RECORDS FOR THIS EXERCISE —
[Start]

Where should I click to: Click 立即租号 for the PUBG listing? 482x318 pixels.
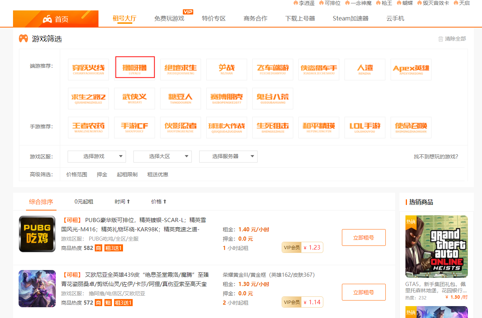pyautogui.click(x=363, y=237)
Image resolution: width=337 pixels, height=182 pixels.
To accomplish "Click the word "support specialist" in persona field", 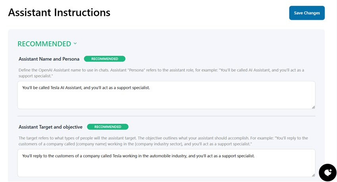I will coord(133,88).
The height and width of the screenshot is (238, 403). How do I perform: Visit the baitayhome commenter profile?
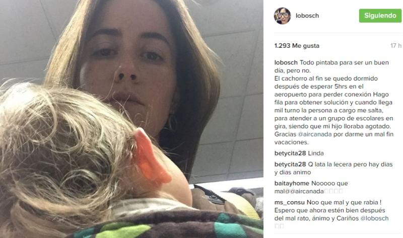(x=292, y=183)
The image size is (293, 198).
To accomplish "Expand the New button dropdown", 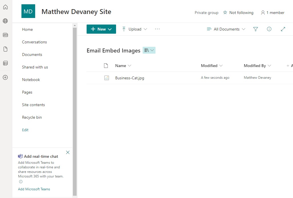I will (x=101, y=29).
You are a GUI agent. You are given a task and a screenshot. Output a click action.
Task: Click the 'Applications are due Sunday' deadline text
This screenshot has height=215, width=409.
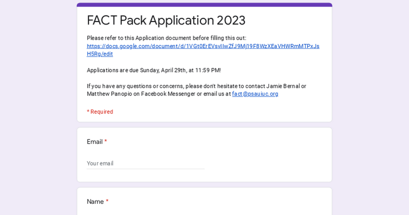click(x=136, y=70)
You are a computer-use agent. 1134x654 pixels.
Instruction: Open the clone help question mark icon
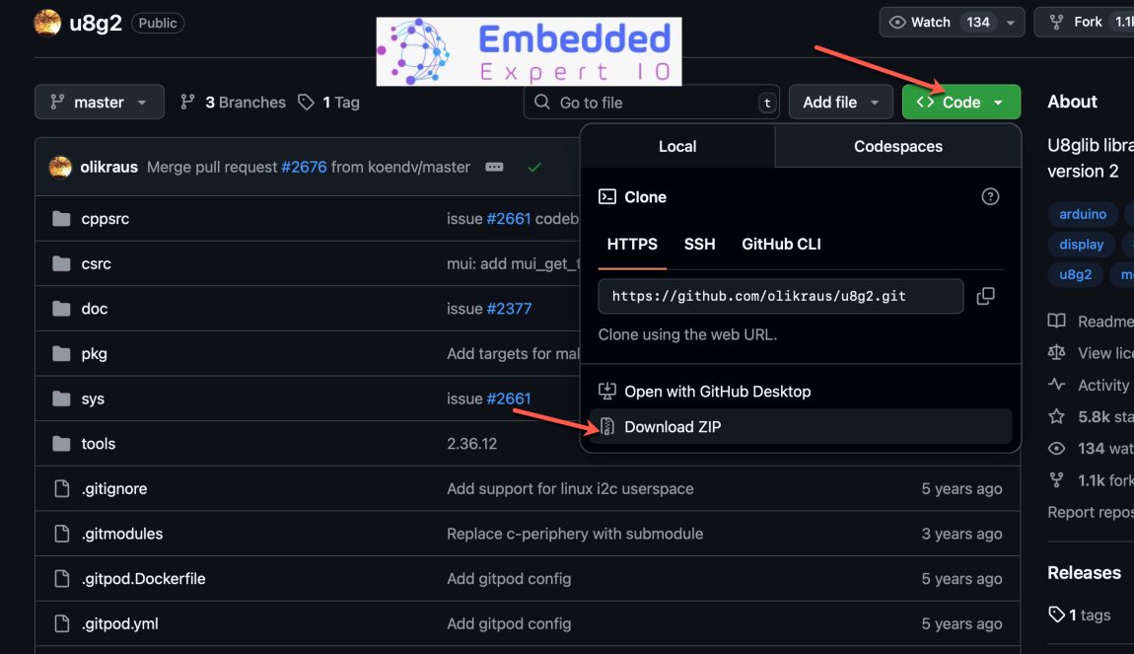point(990,196)
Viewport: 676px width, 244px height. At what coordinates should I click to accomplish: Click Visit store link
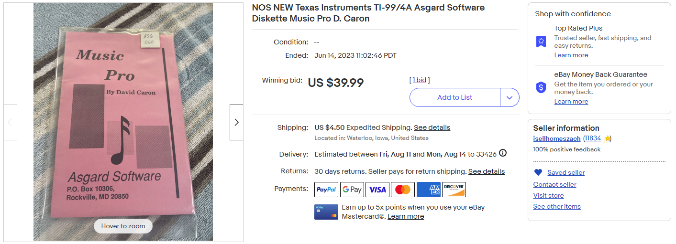coord(548,195)
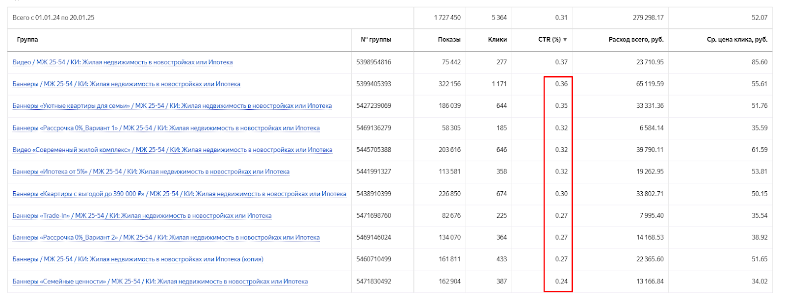The height and width of the screenshot is (303, 785).
Task: Open the "Ипотека от 5%" banner group
Action: pos(151,172)
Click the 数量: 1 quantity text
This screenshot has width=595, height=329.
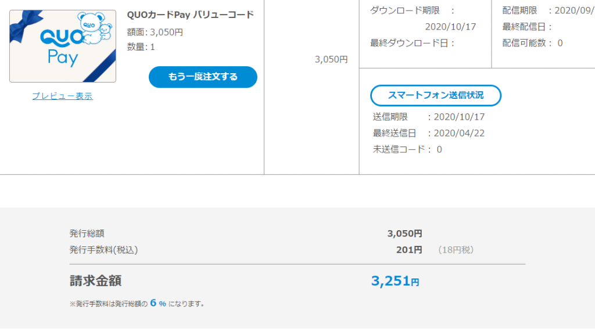pos(141,47)
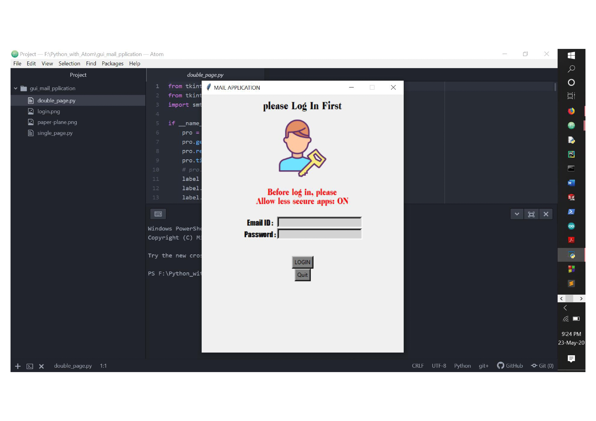The width and height of the screenshot is (596, 421).
Task: Open Firefox from the taskbar
Action: pyautogui.click(x=571, y=111)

[End]

PROBLEM REQUIREMENTS —
Copy the material word for word from the line with "You are a GUI" to the line with "Action: pos(151,172)", leaving out the pictures.

WORKED SOLUTION —
You are a GUI agent. You are given a task and a screenshot. Output a click action.
Task: Click the 'Applications are due Sunday' deadline text
This screenshot has height=215, width=409.
click(x=136, y=70)
You are a computer-use agent. 1134x654 pixels.
Instruction: Open the clone help question mark icon
point(990,196)
Viewport: 676px width, 244px height. At what coordinates should I click to accomplish: Click Visit store link
coord(548,195)
The height and width of the screenshot is (303, 785).
Task: Open the "Ипотека от 5%" banner group
Action: pos(151,172)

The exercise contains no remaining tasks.